Volume creates were successful.


Version-Release number of selected component (if applicable):


How reproducible:


Steps to Reproduce:
1.
2.
3.

Actual results:


Expected results:


Additional info:

Comment 1 Alan Bishop 2018-04-27 12:08:07 UTC
Please provide the cinder logs (especially cinder-volume), with DEBUG enabled.

Comment 2 Gorka Eguileor 2018-04-27 12:48:01 UTC
This could very well a problem with the time on the controller nodes, they must be more or less in sync, otherwise the schedulers can't tell when a service is up.

As Alan mentioned logs will allow us to tell if the volume service was actually running correctly or not.  If it was running correctly the issue is NTP related and has nothing to do with Cinder.

Comment 3 Gorka Eguileor 2018-04-27 13:07:13 UTC
Ignore my comment on the time, from Cinder's perspective the issue has nothing to do with it, because we can see that when the service is down there is only an 8 seconds difference between the controller nodes.

Since this could be a Cinder or Ceph issue we really need the logs.
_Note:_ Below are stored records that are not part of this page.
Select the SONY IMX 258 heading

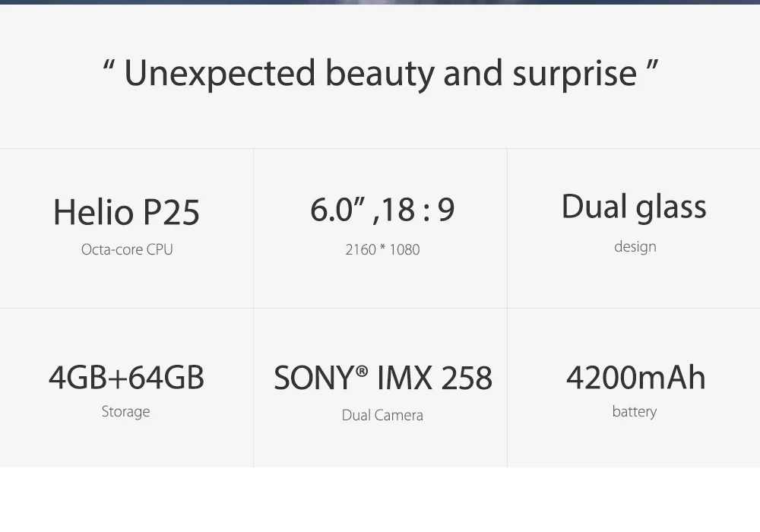coord(383,378)
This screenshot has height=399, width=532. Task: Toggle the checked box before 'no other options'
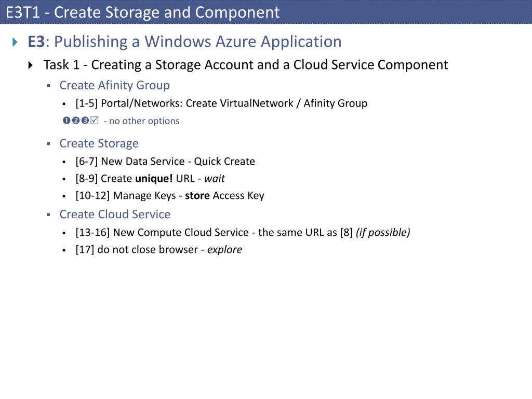click(x=95, y=121)
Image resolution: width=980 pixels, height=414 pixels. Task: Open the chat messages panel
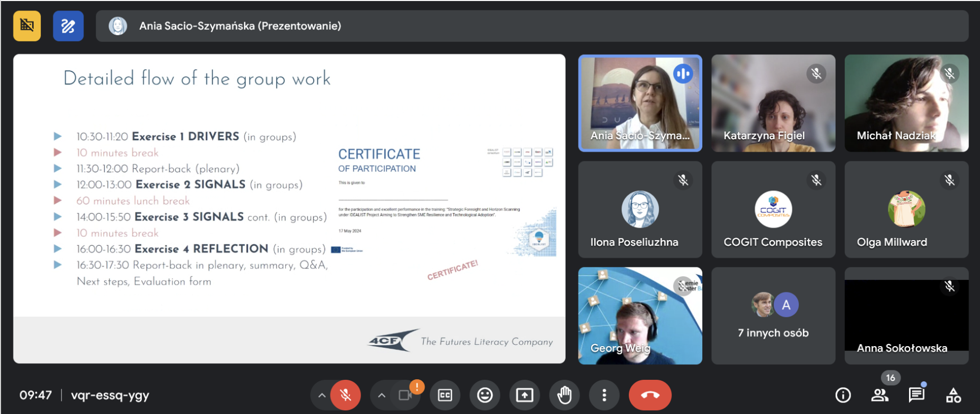point(916,395)
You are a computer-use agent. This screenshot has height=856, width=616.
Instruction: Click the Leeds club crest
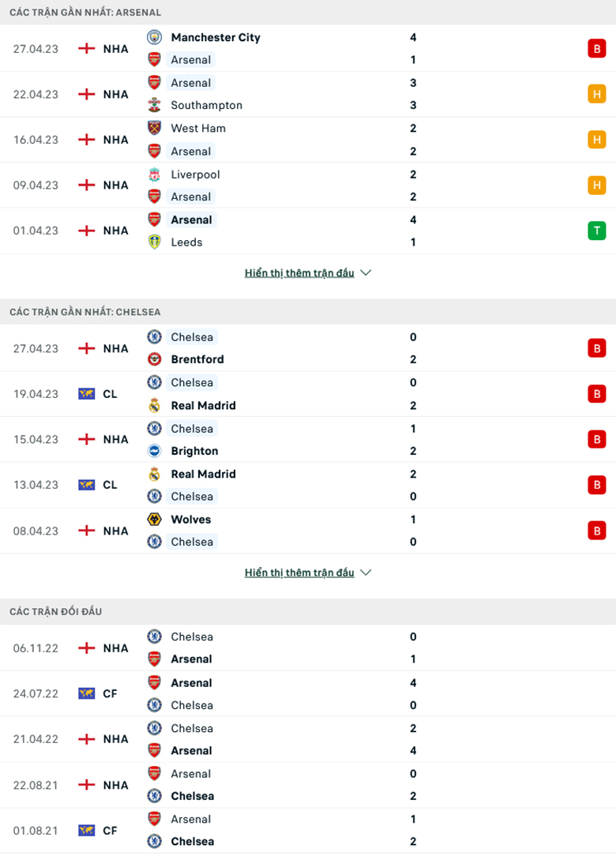(155, 242)
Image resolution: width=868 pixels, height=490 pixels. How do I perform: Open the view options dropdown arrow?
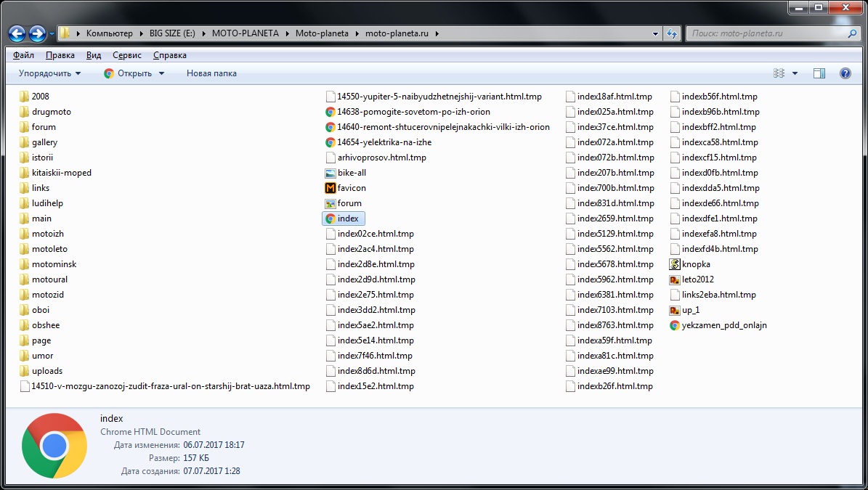tap(795, 73)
Comment 4 Darin Sorrentino 2018-05-02 14:06:52 UTC
Created attachment 1430071 [details]
Cinder logs controller-0

Comment 5 Darin Sorrentino 2018-05-02 14:07:22 UTC
Created attachment 1430072 [details]
Cinder logs controller-1

Comment 6 Darin Sorrentino 2018-05-02 14:07:48 UTC
Created attachment 1430073 [details]
Cinder logs controller-2

Comment 7 Darin Sorrentino 2018-05-02 14:09:56 UTC
(In reply to Alan Bishop from comment #1)
> Please provide the cinder logs (especially cinder-volume), with DEBUG
> enabled.

The logs I have provided have not had DEBUG enabled.  After time synchronization and restarting the Cinder Services, I do not have the issue.  Do you still want me to enable DEBUG, restart services and create volumes even though it appears to be working?
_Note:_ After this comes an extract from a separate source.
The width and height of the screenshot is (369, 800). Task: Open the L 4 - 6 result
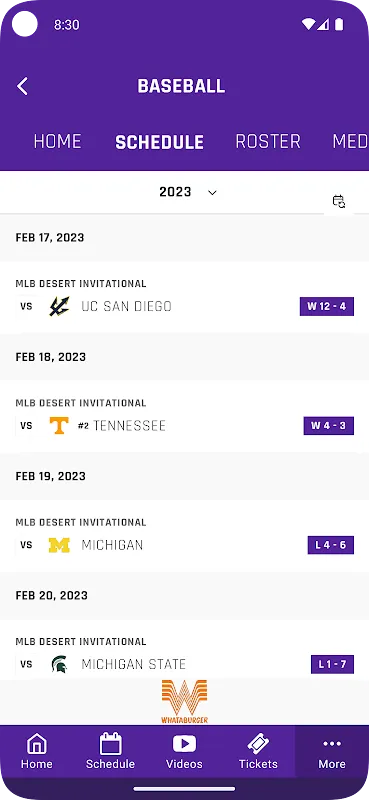pyautogui.click(x=331, y=545)
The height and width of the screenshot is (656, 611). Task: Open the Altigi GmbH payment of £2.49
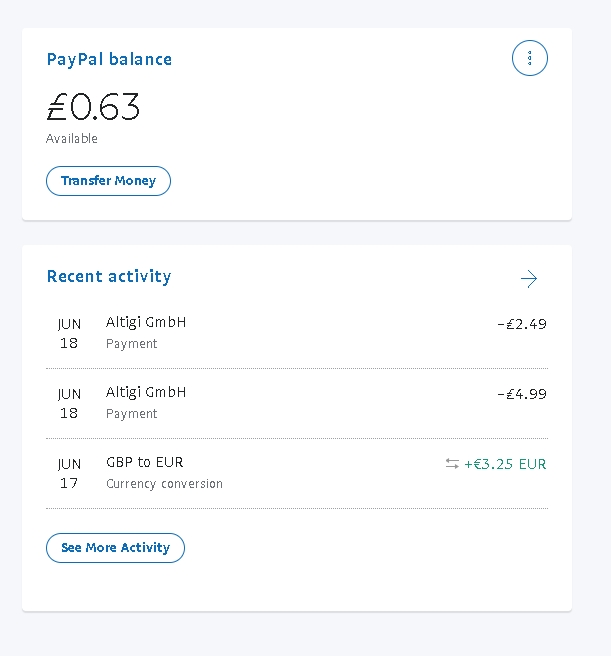tap(297, 333)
Comment 8 Randy Rubins 2018-05-02 19:20:18 UTC
I encountered a similar issue to Darin's, also FFU (OSP10 -> OSP13) upgrade related. I have a 6 node overcloud ( 3 Controller + 3 ComputeHCI nodes).  Prior to upgrade, I had 3 boot-from volume instances running. During ceph-upgrade portion of FFU, I lost connectivity to those vms.  I was able to recover them by adding ceph_mgr iptables rules and rebooting nodes. At this time I have a containerized ceph 3 and osp13 on my overcloud nodes. 'openstack volume service list' shows cinder-volume hostgroup@tripleo_ceph service as enabled and up.  I can create ceph volumes using 'rbd -p volumes create ...' just fine.  But any attempt creating cinder volumes get stuck what appears to be at cinder-scheduler.
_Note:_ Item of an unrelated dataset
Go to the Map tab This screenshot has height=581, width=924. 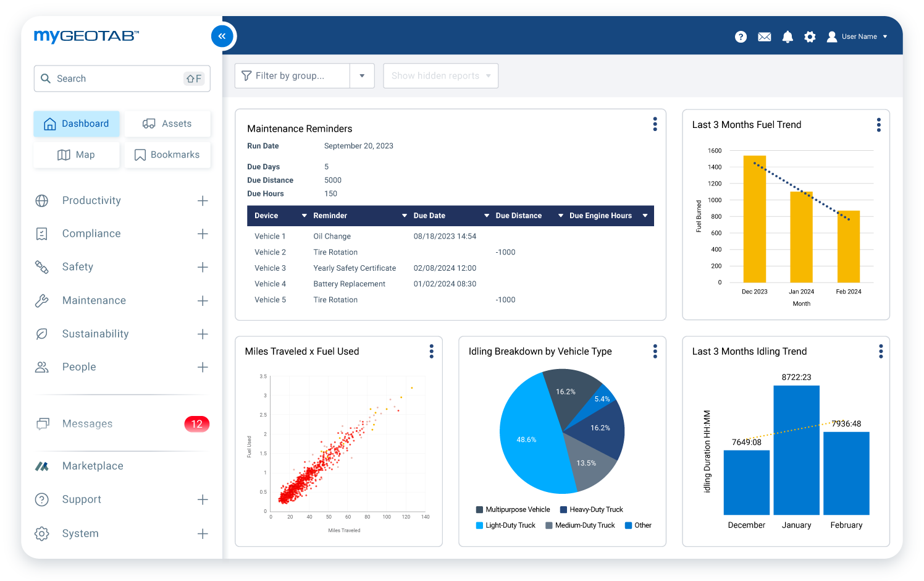pyautogui.click(x=77, y=155)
Comment 9 Randy Rubins 2018-05-02 19:21:53 UTC
Also, I have debug enabled, so I can provide any logs you wish to see.  But here's a snippet from cinder-scheduler.log:  http://pastebin.test.redhat.com/585345

Comment 10 Alan Bishop 2018-05-02 20:26:40 UTC
Gorka and I appreciate the efforts being made to provide the debug data we need to troubleshoot the problem. What we need is a full set of cinder logs (all cinder services), with DEBUG enabled during the time that the problem occurs. This means DEBUG will need to be enabled prior to performing the FFU.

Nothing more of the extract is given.